This page contains all command available in BridgePRS.
Tips
When constructing new parameters, we follow the following rule: if the command has effect on any file that is not the target,
it will have a prefix of the file name. For example, --base-info
applies INFO score filtering on the base file, --ld-info
perform INFO score filtering on the LD reference file and --info
applies the INFO score filtering on the target file.

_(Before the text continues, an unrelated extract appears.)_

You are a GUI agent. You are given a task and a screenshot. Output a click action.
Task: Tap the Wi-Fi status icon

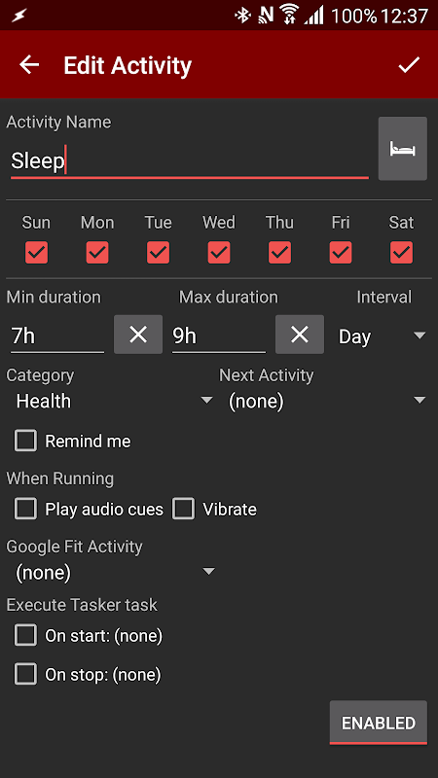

Input Population Files/Arguments
-
--sumstats_prefix
Path to sumstats data -
--sumstats_suffix
Sumstats Suffix -
--phenotype_files
phenotype test and validation data -
--pop_config(s)
population configuration file(s) -
--pop or --pops
population names (AFR, EUR, etc) -
--snp_file
List of QCed SNP ids
System Level Toggles/Arguments
-
--cores
By default bridgePRS is parralelized across (n-1) cores -
-o
Output folder for BridgePRS -
--platform
Force platform (Linux or MacOS) -
--verbose
Toggle Verbose Mode On -
--noPlots
Skip Post-Pipeline Analysis (Plotting) -
--restart
Repeat previously completed steps
Parameter Arguments
-
--fst
fst between populations analysed, e.g. 0.15 for Africans v Europeans and 0.11 for East Asians v Europeans -
--strand_check
Logical to check whether summary statistics and reference data input files are on the same strand. If true/1 only unambiguous SNPs are used in analyses. If false/0 all variants with matching alleles between studies are used. With both options effect and reference alleles are checked and flipped where necessary. If a matching pair of alleles is not found variants are removed (default 0) -
--max_clump_size
Maximum number SNPs allowed in a clump. Very large clumps, eg more than 1,000 variants, can occur in regions of high LD such as the HLA region when using imputed data and considerably slow the algorithm. Must be used in conjunction with--thinned_snplist
, see below -
--thinned_snplist
Thinned snp list to use for clumps that exceed--max_clump_size
, list of HapMap variants would be suitable
Internal File Arguments
-
--model_file
model result generated from the build-model subprogram -
--clump_prefix
prefix for files generated by clump step -
--beta_prefix
prefix for files generated by beta step -
--predict_prefix
prefix for files generated by predict step -
--result_file
prs result files
File Column Names
Phenotype Files
--phenotype
Phenotype File Field: phenotype--covariates
Phenotype File Field: comma separated list of covariates
Sumstats Files
-
--ssf-snpid
Sumstats field: snp ID -
--ssf-ref
Sumstats Field: reference allele -
--ssf-alt
Sumstats Field: alt allele -
--ssf-maf
Sumstats Field: MAF -
--ssf-beta
Sumstats Field: linear regression effect or log odds -
--ssf-se
Sumstats field: standard error -
--ssf-p
Sumstats field: P-value -
--ssf-n
Sumstats Field: Sample Size